Nach einigen Monaten des reibungslosen Betriebs kam es plötzlich zu starken Abweichungen. Nicht in jedem Fall, sondern vor allem im wichtigsten Servicesegment. Hier kam es zu so großen Abweichungen, dass diese Werte außerhalb plausibler Grenzen anzeigten. Bis eine Überprüfung der Datenflüsse mit Hilfe der zentralen IT durchgeführt werden konnte, vergingen mehrere Wochen. Zu viele Anforderungen und Anfragen anderer Fachbereiche wurden höher priorisiert als die Probleme in unserem Kennzahlsystem. Einige Stakeholder fingen dadurch bereits an, nicht nur an der einen Kennzahl, sondern an der Nützlichkeit des gesamten Ansatzes und der Advanced Analytics Methodik zu zweifeln. Sie stellten die berechtigte Frage, wie zuverlässig das System wohl an anderer Stelle sei, wenn Abweichungen weniger schwerwiegend und damit weniger auffällig sind?

Schlussendlich stellte sich heraus, dass alle Verbindungen technisch völlig intakt waren. Auch alle Datenquellen lieferten regelmäßig und zuverlässig Daten. Damit konnte die Ursache also nur in den Daten selbst zu finden sein... Im Rahmen weiterer intensiver Nachforschungen konnte schließlich festgestellt werden, dass sich das Format eines Attributs geändert hatte, ohne dass dies bei Datentransfer zu einem syntaktischen Fehler geführt hätte. Allerdings wurden so besonders positive Werte durch einen Fehler in der Vorzeichenberechnung zu negativen Werten und so kamen in der Folge im Zielsystem völlig unbrauchbare Summen an. Auf Grund von Überlastung war man noch nicht dazu gekommen über die Änderungen zu informieren. Allerdings hatte man eine besondere Dringlichkeit hier auch nicht gesehen.

- _Gegebenes Material_
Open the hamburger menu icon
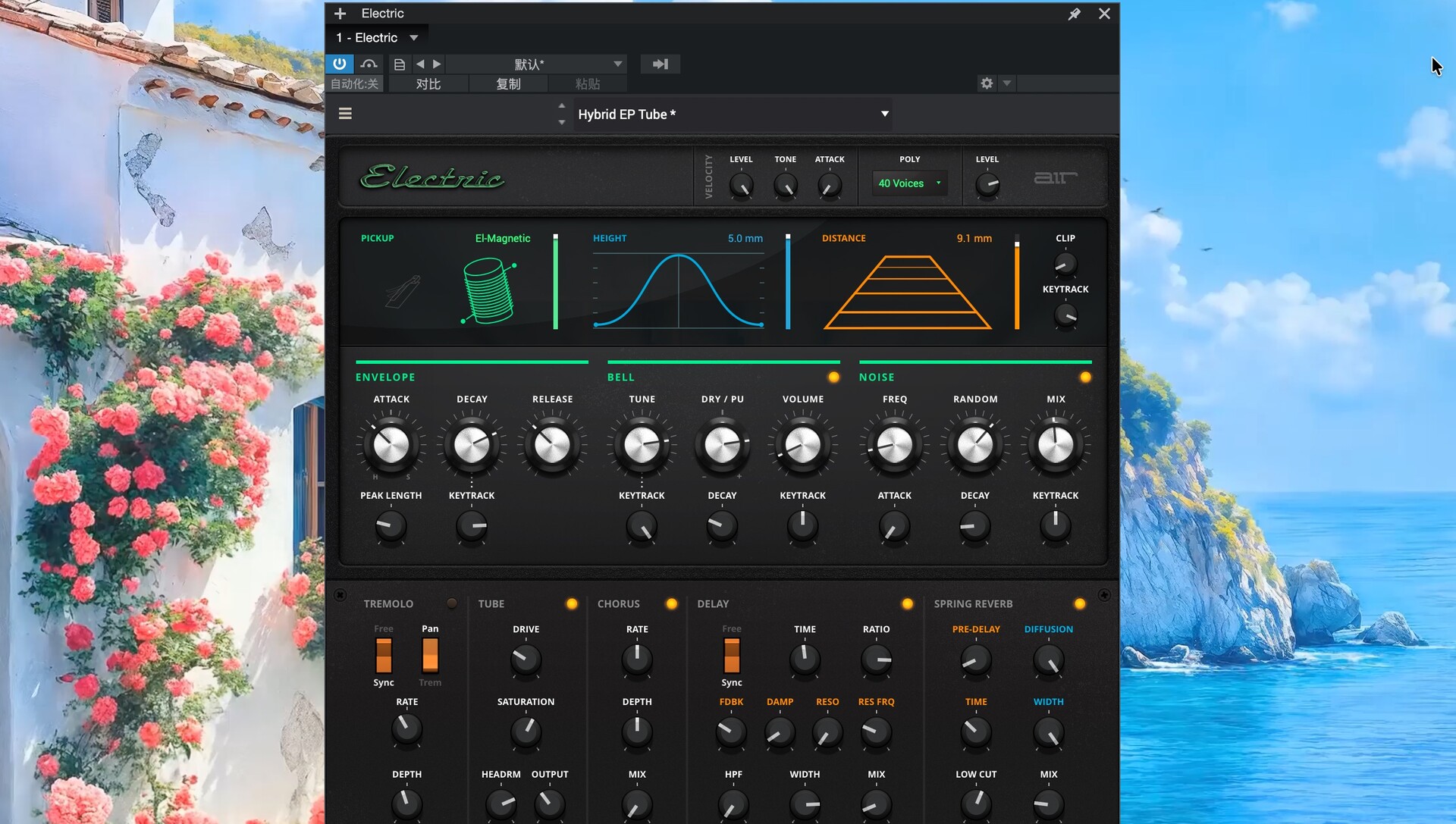This screenshot has height=824, width=1456. click(x=345, y=114)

- _Arbeitsanweisungen_
1. Tausche im Text über die fehlerhafte Kennzahl „Abweichungen“ gegen „Unstimmigkeiten“ aus und gib dabei den Abschnitt zwischen „Nach einigen Monaten“ und „weniger auffällig sind?“ einschließlich wieder.
2. Nenne alle zusammengesetzten Substantive im Text über die fehlerhafte Kennzahl, die mit „Daten“ beginnen, in der Reihenfolge ihres Auftretens.
3. Führe den Text über die fehlerhafte Kennzahl im Anschluss an seinen letzten Satz weiter.

- _Lösungen_
1.
Nach einigen Monaten des reibungslosen Betriebs kam es plötzlich zu starken Unstimmigkeiten. Nicht in jedem Fall, sondern vor allem im wichtigsten Servicesegment. Hier kam es zu so großen Unstimmigkeiten, dass diese Werte außerhalb plausibler Grenzen anzeigten. Bis eine Überprüfung der Datenflüsse mit Hilfe der zentralen IT durchgeführt werden konnte, vergingen mehrere Wochen. Zu viele Anforderungen und Anfragen anderer Fachbereiche wurden höher priorisiert als die Probleme in unserem Kennzahlsystem. Einige Stakeholder fingen dadurch bereits an, nicht nur an der einen Kennzahl, sondern an der Nützlichkeit des gesamten Ansatzes und der Advanced Analytics Methodik zu zweifeln. Sie stellten die berechtigte Frage, wie zuverlässig das System wohl an anderer Stelle sei, wenn Unstimmigkeiten weniger schwerwiegend und damit weniger auffällig sind?

2. Datenflüsse, Datenquellen, Datentransfer

3.
Als wir die Ursache im folgenden Meeting thematisierten entstand so etwas wie Wut auf das datenproduzierende Team. Sie waren für all die zusätzliche Arbeit verantwortlich. Ja, wir konnten uns sogar selbst dabei ertappen, wie wir über "das andere Team, das immer alles falsch macht" gelästert haben. Mit dieser Einstellung wandten wir uns an die verantwortliche Domäne. Dort war man sehr froh über den Termin. Zwischenzeitlich hatte sich das Team viele Gedanken um Daten gemacht. Wir wären deshalb sicher froh zu erfahren, dass man dort nach der Entdeckung der Abhängigkeit zwischen Retraktion und Datenbereitstellung an den Data Lake eine Datenqualitätsmaßnahme durchgeführt hatte. Diverse Eigenschaften an den bereitgestellten Daten wurden optimiert. Dem Team war aber natürlich die Abhängigkeit dieser Felder für die Berechnungslogik in unserem Kennzahlsystem nicht klar. Man hatte in bester Absicht gehandelt und aus eigener Perspektive die Daten ganz wesentlich verbessert....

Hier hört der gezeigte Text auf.